A blend of Jared Diamond’s Guns, Germs, and Steel and Simon Winchester’s Pacific, a thrilling, intellectual detective story that looks deep into the past to uncover who first settled the islands of the remote Pacific, where they came from, how they got there, and how we know.

For more than a millennium, Polynesians have occupied the remotest islands in the Pacific Ocean, a vast triangle stretching from Hawaii to New Zealand to Easter Island. Until the arrival of European explorers, they were the only people to have ever lived there. Both the most closely related and the most widely dispersed people in the world before the era of mass migration, Polynesians can trace their roots to a group of epic voyagers who ventured out into the unknown in one of the greatest adventures in human history. 

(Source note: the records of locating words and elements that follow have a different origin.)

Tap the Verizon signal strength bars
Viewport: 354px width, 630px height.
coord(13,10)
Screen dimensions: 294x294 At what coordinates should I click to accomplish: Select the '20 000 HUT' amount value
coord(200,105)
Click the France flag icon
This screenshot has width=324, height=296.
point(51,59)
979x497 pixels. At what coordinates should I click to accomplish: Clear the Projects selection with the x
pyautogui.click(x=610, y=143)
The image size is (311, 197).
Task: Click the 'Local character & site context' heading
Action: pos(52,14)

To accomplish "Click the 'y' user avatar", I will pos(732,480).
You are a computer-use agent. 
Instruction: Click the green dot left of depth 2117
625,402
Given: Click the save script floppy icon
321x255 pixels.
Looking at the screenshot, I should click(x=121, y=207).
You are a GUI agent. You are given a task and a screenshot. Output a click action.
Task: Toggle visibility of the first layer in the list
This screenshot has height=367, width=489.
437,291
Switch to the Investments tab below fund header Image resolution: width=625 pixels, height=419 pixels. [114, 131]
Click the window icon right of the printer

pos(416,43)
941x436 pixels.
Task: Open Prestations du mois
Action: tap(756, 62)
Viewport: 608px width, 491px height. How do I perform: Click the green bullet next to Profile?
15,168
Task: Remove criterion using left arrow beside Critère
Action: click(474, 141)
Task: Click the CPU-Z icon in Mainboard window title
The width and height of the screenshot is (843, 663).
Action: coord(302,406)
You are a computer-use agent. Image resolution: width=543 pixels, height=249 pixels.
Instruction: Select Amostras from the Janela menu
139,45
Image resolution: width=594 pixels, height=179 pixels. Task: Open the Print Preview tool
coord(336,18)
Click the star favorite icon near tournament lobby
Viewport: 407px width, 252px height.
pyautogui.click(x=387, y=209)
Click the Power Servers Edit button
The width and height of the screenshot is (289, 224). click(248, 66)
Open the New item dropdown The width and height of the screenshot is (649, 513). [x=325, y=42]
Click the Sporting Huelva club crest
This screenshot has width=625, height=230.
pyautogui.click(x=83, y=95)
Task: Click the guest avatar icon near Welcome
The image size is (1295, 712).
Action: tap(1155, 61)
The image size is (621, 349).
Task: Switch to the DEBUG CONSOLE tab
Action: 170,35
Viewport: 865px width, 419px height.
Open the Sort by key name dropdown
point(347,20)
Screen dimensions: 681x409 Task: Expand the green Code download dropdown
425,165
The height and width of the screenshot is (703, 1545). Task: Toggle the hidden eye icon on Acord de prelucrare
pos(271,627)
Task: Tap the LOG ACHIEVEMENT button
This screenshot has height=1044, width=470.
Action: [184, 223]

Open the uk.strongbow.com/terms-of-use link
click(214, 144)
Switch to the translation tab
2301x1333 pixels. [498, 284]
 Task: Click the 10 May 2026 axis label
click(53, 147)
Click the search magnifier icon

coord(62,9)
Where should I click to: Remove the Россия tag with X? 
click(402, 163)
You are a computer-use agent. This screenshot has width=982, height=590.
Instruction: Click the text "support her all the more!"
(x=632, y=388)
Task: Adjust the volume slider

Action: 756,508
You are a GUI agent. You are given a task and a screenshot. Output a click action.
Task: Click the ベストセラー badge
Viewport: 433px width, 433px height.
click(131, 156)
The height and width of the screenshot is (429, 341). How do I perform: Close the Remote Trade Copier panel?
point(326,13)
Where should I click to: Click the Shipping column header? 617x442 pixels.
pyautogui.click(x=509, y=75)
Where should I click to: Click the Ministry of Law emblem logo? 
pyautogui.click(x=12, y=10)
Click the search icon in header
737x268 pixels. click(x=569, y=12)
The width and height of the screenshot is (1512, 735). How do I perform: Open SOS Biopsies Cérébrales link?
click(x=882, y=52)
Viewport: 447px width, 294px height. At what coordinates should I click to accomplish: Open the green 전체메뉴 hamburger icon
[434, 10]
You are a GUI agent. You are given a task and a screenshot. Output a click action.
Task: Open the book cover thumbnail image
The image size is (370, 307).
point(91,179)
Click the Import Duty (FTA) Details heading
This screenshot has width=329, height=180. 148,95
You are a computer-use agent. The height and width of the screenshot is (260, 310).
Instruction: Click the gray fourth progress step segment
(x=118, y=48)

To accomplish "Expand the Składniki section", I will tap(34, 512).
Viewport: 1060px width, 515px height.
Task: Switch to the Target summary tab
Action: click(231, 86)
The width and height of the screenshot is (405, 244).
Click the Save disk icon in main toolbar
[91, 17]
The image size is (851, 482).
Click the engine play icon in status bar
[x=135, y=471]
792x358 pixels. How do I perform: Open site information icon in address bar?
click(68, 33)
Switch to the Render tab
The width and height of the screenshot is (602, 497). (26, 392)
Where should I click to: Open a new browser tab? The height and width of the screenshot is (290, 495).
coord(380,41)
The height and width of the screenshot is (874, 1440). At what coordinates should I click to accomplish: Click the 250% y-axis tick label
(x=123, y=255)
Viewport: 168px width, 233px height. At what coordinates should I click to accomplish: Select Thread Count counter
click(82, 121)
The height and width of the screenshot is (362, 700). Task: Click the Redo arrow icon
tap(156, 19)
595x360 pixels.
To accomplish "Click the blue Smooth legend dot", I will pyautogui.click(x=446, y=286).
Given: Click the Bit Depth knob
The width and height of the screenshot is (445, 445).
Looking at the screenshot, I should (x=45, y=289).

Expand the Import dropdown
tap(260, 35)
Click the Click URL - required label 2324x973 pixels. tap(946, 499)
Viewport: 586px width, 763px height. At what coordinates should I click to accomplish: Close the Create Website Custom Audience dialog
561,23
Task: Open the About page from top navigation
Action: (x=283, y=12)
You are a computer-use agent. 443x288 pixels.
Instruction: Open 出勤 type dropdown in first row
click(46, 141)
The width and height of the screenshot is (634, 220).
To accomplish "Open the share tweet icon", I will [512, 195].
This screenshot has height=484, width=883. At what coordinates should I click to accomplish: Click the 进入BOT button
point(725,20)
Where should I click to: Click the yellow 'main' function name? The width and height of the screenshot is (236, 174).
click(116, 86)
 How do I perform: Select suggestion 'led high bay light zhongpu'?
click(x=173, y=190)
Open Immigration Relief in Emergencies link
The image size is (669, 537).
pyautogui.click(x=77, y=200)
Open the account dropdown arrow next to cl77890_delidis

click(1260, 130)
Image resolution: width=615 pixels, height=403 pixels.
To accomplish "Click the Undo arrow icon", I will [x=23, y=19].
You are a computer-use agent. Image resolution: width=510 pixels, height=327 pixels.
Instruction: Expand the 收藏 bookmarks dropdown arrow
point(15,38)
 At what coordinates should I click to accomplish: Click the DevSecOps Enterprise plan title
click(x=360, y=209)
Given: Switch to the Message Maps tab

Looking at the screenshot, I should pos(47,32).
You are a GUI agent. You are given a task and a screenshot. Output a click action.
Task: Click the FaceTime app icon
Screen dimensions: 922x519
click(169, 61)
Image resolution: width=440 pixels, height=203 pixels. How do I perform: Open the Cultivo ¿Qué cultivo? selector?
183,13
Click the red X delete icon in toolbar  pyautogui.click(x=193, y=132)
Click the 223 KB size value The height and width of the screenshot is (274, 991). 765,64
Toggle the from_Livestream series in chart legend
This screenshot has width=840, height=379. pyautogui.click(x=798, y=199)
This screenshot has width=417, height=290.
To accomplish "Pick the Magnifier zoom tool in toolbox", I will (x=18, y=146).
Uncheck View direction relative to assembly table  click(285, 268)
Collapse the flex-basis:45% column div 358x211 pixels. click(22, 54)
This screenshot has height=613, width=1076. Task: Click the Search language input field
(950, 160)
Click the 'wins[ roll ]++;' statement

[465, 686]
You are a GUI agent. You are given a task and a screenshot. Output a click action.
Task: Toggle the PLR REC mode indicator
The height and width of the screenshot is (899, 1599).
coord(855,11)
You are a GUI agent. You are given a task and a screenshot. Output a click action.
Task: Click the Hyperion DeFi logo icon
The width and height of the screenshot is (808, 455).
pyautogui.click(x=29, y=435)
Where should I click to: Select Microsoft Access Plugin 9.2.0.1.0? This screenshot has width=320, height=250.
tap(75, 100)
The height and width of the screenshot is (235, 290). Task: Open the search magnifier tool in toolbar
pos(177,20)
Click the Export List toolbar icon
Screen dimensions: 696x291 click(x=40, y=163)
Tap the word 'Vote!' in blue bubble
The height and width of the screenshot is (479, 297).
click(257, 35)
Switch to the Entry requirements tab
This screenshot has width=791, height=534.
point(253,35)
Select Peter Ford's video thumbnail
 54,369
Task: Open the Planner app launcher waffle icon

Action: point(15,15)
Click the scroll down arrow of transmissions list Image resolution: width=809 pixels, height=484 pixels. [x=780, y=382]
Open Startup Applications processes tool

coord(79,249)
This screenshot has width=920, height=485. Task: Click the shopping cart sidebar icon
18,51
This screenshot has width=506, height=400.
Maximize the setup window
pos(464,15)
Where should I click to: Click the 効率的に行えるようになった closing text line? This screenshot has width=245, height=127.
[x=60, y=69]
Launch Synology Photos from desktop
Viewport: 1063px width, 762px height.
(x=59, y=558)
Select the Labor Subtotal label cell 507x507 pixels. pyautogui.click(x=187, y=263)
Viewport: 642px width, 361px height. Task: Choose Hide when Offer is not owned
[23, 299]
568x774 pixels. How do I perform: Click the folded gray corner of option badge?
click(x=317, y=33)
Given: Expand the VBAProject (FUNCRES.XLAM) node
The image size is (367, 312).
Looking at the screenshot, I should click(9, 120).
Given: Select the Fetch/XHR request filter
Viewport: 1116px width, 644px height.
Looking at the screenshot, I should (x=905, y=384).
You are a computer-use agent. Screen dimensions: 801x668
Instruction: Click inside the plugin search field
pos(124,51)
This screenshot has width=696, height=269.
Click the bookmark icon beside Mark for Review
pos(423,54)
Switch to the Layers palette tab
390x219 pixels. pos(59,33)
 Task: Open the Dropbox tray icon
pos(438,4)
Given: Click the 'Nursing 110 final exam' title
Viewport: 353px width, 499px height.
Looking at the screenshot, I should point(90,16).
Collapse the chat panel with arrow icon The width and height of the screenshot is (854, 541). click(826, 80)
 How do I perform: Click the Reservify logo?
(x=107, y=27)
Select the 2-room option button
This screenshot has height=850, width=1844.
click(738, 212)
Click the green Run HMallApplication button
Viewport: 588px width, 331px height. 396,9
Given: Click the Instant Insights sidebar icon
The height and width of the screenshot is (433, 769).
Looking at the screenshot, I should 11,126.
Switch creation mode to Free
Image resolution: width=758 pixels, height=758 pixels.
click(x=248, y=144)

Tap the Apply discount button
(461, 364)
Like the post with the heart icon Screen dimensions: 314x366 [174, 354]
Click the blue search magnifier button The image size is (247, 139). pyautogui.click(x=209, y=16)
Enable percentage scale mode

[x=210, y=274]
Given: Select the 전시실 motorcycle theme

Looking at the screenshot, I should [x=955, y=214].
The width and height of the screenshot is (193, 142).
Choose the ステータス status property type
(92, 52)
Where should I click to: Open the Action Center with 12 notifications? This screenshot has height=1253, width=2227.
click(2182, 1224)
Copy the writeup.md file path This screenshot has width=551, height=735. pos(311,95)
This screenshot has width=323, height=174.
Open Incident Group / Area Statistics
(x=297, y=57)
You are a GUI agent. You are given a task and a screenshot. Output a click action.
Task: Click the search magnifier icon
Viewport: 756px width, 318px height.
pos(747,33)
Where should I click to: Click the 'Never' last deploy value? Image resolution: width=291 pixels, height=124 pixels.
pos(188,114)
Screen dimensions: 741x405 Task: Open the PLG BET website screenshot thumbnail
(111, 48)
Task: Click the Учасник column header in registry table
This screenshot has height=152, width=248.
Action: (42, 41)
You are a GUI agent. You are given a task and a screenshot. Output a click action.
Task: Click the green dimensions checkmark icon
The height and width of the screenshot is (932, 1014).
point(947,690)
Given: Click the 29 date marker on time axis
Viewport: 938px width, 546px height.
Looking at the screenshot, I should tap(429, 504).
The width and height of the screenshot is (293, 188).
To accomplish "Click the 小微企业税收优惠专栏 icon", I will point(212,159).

How did the earliest Polynesians find and colonize these far-flung islands? How did a people without writing or metal tools conquer the largest ocean in the world? This conundrum, which came to be known as the Problem of Polynesian Origins, emerged in the 18th century as one of the great geographical mysteries of mankind.

For Christina Thompson, this mystery is personal: Her Maori husband and their sons descend directly from these ancient navigators. In Sea People, Thompson explores the fascinating story of these ancestors, as well as those of the many sailors, linguists, archaeologists, folklorists, biologists, and geographers who have puzzled over this history for 300 years. 

A masterful mix of history, geography, anthropology, and the science of navigation, Sea People combines the thrill of exploration with the drama of discovery in a vivid tour of one of the most captivating regions in the world.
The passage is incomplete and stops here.